If there were a stationary dust cloud between the objects, to allow a stationary observer to see what direction the light was traveling in, they would perceive it to have struck the middle object from a slightly rearward direction. (Suppose it was something like a laser beam, which has a clear direction.)

The question is: how do we correspond these two perspectives?

Originally Posted by kojax

This is helpful, but it doesn't quite address the issue. Suppose we're talking about light instead of gravity for a moment. You're saying that the middle object perceives the light emitted by the two peripheral objects to be coming at it from the sides, at a 90 degree angle.

Yes

If there were a stationary dust cloud between the objects, to allow a stationary observer to see what direction the light was traveling in, they would perceive it to have struck the middle object from a slightly rearward direction. (Suppose it was something like a laser beam, which has a clear direction.)

The question is: how do we correspond these two perspectives?

Imagine you have a string stretched between the objects with a bead that slides back and forth between them.

From the perspective of the objects the bead just goes back and forth in a straight line. To someone for which the objects are moving, the bead travels in a zig-zag. It is no different for a laser bouncing back and forth between the two.

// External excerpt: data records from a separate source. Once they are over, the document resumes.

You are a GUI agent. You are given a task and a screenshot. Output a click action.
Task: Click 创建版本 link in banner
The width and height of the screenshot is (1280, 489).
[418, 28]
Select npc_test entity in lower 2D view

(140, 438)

Originally Posted by Janus

Originally Posted by kojax

If there were a stationary dust cloud between the objects, to allow a stationary observer to see what direction the light was traveling in, they would perceive it to have struck the middle object from a slightly rearward direction. (Suppose it was something like a laser beam, which has a clear direction.)

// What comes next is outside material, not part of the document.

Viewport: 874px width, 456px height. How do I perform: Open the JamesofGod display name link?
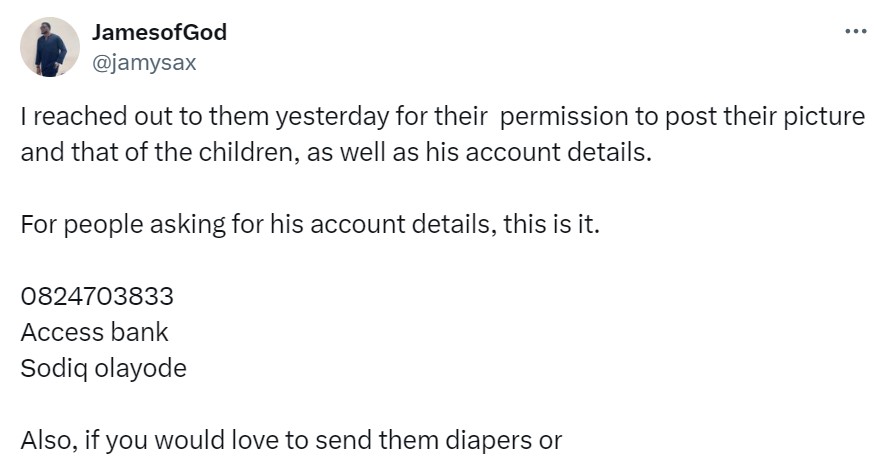159,32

The question is: how do we correspond these two perspectives?

Imagine you have a string stretched between the objects with a bead that slides back and forth between them.

From the perspective of the objects the bead just goes back and forth in a straight line. To someone for which the objects are moving, the bead travels in a zig-zag. It is no different for a laser bouncing back and forth between the two.

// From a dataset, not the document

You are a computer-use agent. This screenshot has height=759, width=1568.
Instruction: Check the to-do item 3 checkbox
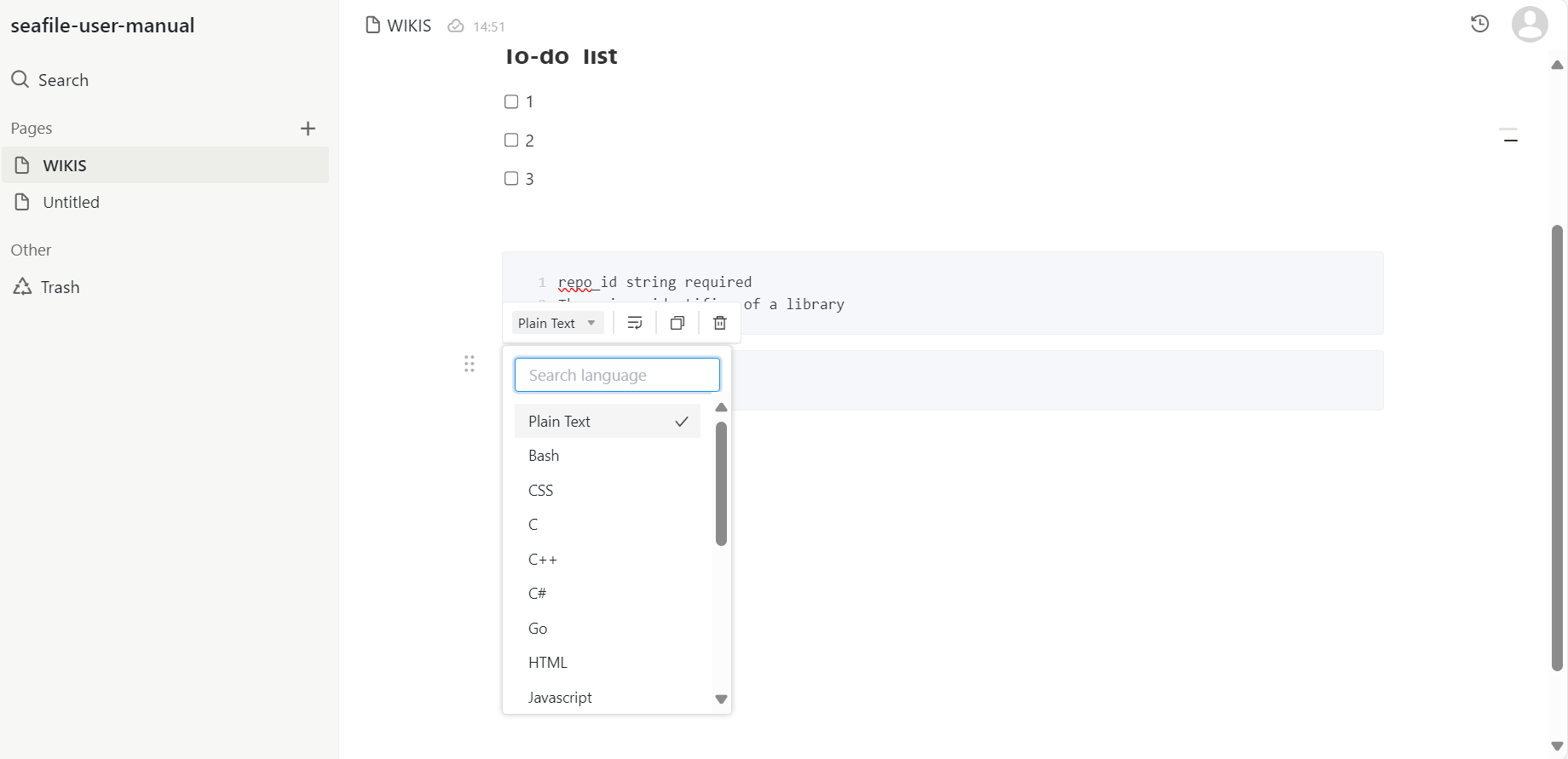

So how does a force acting at an angle that seems to be different when observed from two different reference frames still behave exactly the same?

Acting on an object in motion, the stationary observer sees it approaching from slightly behind, but the object responds to this force as if it had acted upon it exactly from the side. It then responds by exerting a force in a direction that seems to be slightly forward from its current position, but which it perceives to also be perfectly sideways. Its action-reaction behavior is at two different angles.

Maybe that's the key. If it pulls on an object that appears to be in front of it, and the object pulls on it from behind, then behind/in front would tend to cancel out. Think maybe that's how this resolves? Of course, objects of dissimilar mass would exhibit interesting behavior. Maybe a black hole at the center of a galaxy might do interesting things?

Such questions tend to have interesting answers that require a lot of math to resolve.

Do you think factoring in Graveto-magnetism will help?

Somehow I doubt it, but I don't really know enough to accurately answer that. Given the formulas I could probably work everything out, but I don't know the formulas myself, nor do I know which ones to look up.

Besides, a formula, all by itself won't tell me what I'm really after.

I can see how Janus's string metaphor would apply in Newtonian mechanics. If I threw a ball sideways to an object moving parallel to me, then the ball would appear to be following a zigzag course from a stationary observer's perspective, and it would still only apply force to its target in a horizontal direction, even though it seems to be hitting the target slightly from behind. (Its forward velocity is equal to the forward velocity of its target, so no exchange of momentum is happening in that direction.)


I'm just having a hard time understanding how that can work with gravity waves or light waves.